I vincoli di offerta restano un fattore, potenzialmente limitando la rapidità con cui la forte domanda si converte in ricavi. L'azienda ha inoltre escluso dalla propria guida i ricavi compute dei data center in Cina, citando i continui rischi legati ai controlli all'export, una restrizione che ha ridotto l'accesso di Nvidia a uno dei suoi più grandi mercati storici per generazioni successive di chip.

Ci sono inoltre segnalazioni che Nvidia abbia sospeso alcuni accordi di condivisione dei ricavi con provider di cloud AI, sollevando interrogativi sul finanziamento dei clienti. Gli investitori hanno realizzato alcuni profitti dopo il rialzo post-risultati, con NVDA in calo insieme ad AMD e Intel.

Sul fronte delle acquisizioni, Nvidia starebbe valutando l'acquisizione di Hugging Face in un'operazione valutata circa 12,9 miliardi di dollari, anche se i termini non sono stati finalizzati. Un'operazione del genere estenderebbe la portata di Nvidia oltre l'hardware verso l'ecosistema software AI open source, dove Hugging Face ospita modelli ampiamente utilizzati nel settore.

Gli investitori istituzionali possiedono il 65,27% delle azioni NVDA. Gli insider hanno venduto azioni per 410 milioni di dollari negli ultimi 90 giorni. L'azienda ha annunciato a maggio un programma di riacquisto di azioni da 80 miliardi di dollari e ha dichiarato un dividendo trimestrale di 0,25 dollari per azione, pagabile il 1° ottobre.
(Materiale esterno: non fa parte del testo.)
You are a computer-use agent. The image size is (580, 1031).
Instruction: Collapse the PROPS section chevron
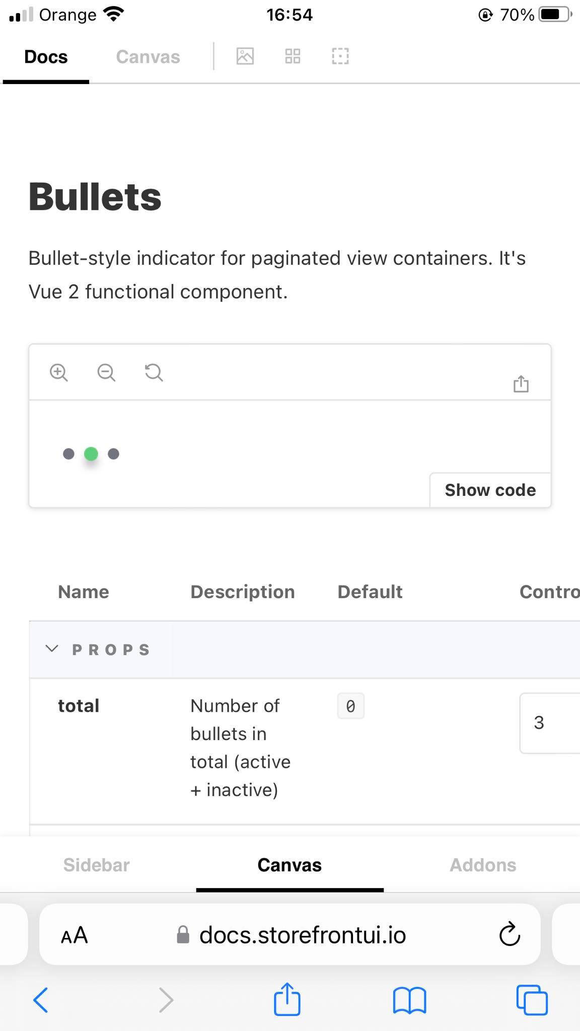[52, 649]
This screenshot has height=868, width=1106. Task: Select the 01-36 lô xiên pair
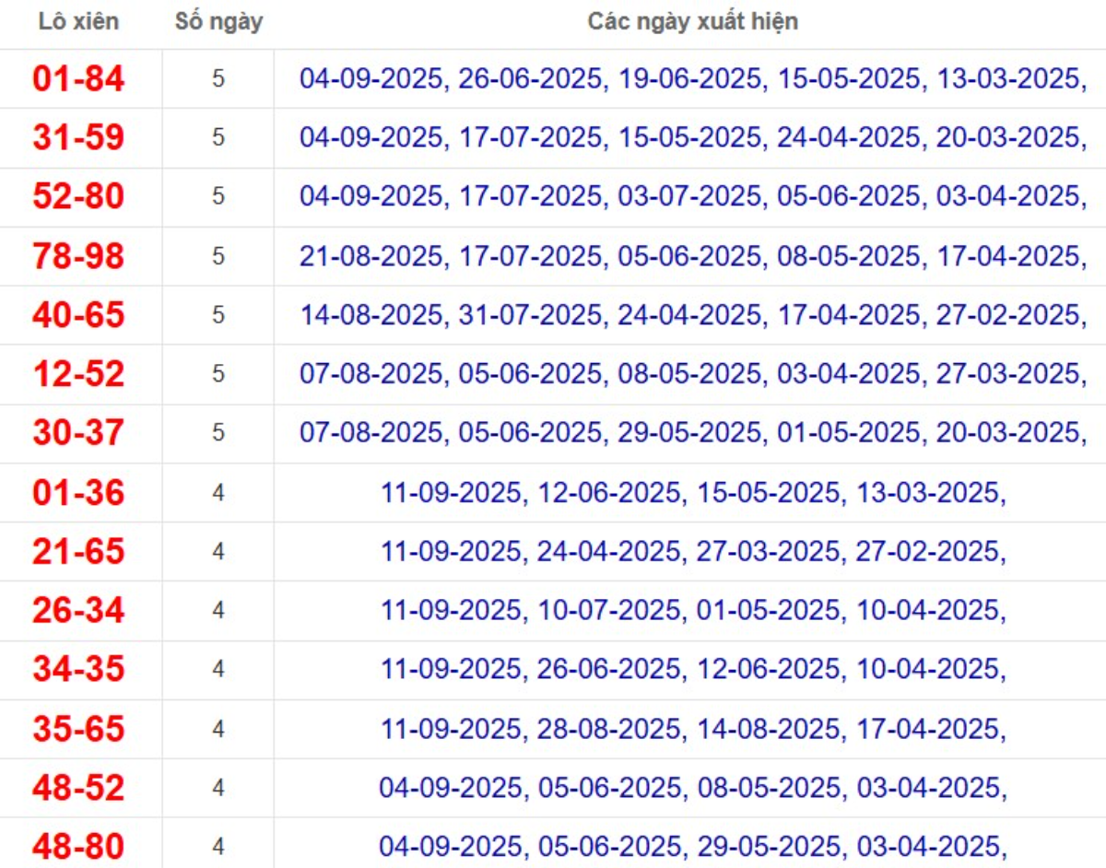click(78, 493)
Il range su 52 settimane si colloca tra 164,07 e 236,54 dollari, con una capitalizzazione di mercato attuale di 5,24 mila miliardi di dollari. Con Nvidia ormai tra le più grandi aziende per capitalizzazione di mercato, i suoi risultati sono diventati un indicatore osservato da tutti della spesa complessiva in infrastrutture AI, e i prossimi trimestri mostreranno se domanda, margini e offerta potranno mantenere il passo.